Titre surprenant mais vrai
Vous ne pensiez jamais lire ce titre de ma part, n’est-ce pas ? Avouez-le… Je ne suis pas un PQ killer d’office, je suis plus bleu que rouge d’accord et mes écrits le confirment depuis des lustres. Je dois admettre toutefois, avec soulagement, que le PQ s’améliore un peu et qu’il est peut-être loin de mes aspirations personnelles au niveau politique mais qu’il commence à revenir dans le bon sens, lui qui avait sombré dans le ridicule avec l’élection d’André Boisclair comme chef.
Le cauchemar Boisclair
J’avais titré dans Le Point à l’époque que ma plus grande peur était de voir André Boisclair devenir le premier Président d’un Québec souverain. Le peuple a eu aussi peur que moi, la preuve, le PQ est devenu un parti tiers, insignifiant, insipide et sans crédibilité avec à sa tête, une moumoune hypocrite et franchement incompétente, l’élection en était la confirmation.
L’arrivée de Pauline Marois
Voilà toutefois l’arrivée de Pauline Marois à la tête du parti québécois et depuis, les sondages remontent. Pas seulement les sondages, mon cœur aussi et mes craintes se dissipent peu à peu. Pauline Marois n’est peut-être pas à la tête d’un parti qui représente vraiment mes convictions personnelles, elle est quand même le chef de parti qui m’intéresse le plus. Elle représente une époque proche de celle de René Lévesque. Elle a fait ses classes avec René Lévesque et elle fait partie du réseau très restreint des personnes liées à René Lévesque. Elle ne peut avoir que du bon en elle.
La souveraineté mise en pause
Même si le parti québécois a laissé tomber la souveraineté, pour une courte durée je vous le prédis, elle incarne quand même les aspirations les plus profondes des Québécois francophones, la majorité autrement dit, et en cela, Pauline Marois a des chances de prendre le pouvoir ou, du moins, de prendre l’opposition officielle alors que Mario Dumont récolte le fruit de l’arrogance de ses députés et de son boudin en chef, Sébastien Proulx. J’y reviendrai.
Un avenir à espérer
Est-ce que Pauline Marois, à la tête d’un gouvernement péquiste majoritaire, pourrait redonner au Québec le goût de vivre et l’envie de ses aspirations ? OUI ! Elle ne pourrait faire autrement sinon elle risquerait la décapitation de la part de son aile pure et dure. De la part de son aile fidèle et sincère autrement dit.

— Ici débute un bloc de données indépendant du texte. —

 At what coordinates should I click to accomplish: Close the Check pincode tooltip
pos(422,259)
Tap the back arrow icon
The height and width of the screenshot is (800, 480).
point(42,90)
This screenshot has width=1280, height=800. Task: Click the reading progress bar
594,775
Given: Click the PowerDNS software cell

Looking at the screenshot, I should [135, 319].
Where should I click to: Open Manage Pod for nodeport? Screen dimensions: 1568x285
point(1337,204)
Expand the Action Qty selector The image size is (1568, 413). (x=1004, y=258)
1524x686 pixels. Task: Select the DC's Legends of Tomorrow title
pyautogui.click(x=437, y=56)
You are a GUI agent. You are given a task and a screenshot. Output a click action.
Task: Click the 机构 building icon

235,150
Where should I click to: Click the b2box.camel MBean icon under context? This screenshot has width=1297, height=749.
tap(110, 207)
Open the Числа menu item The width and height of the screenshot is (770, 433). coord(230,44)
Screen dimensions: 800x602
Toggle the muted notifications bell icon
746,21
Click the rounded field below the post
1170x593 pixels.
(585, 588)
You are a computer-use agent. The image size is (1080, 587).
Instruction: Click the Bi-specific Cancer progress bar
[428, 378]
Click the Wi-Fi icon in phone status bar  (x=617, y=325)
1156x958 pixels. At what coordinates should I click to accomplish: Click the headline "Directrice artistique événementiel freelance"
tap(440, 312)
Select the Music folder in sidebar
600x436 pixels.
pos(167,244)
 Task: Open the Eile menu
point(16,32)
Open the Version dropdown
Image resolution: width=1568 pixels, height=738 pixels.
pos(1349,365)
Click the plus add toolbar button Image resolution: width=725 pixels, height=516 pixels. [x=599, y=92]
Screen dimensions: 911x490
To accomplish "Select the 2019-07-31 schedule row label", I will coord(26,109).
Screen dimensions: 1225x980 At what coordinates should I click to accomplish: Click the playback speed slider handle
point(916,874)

Un duel politique prometteur
Pauline Marois est candidate à ces élections québécoises comme chef du parti québécois et son cheminement risque d’être intéressant face à un Jean Charest un peu mou et sans substance autre que l’économie et un Mario Dumont franchement pas à sa place au parlement, lui qui n’aime ni les gais, ni le social, ni la différence, il ne reste plus grand-chose pour lui.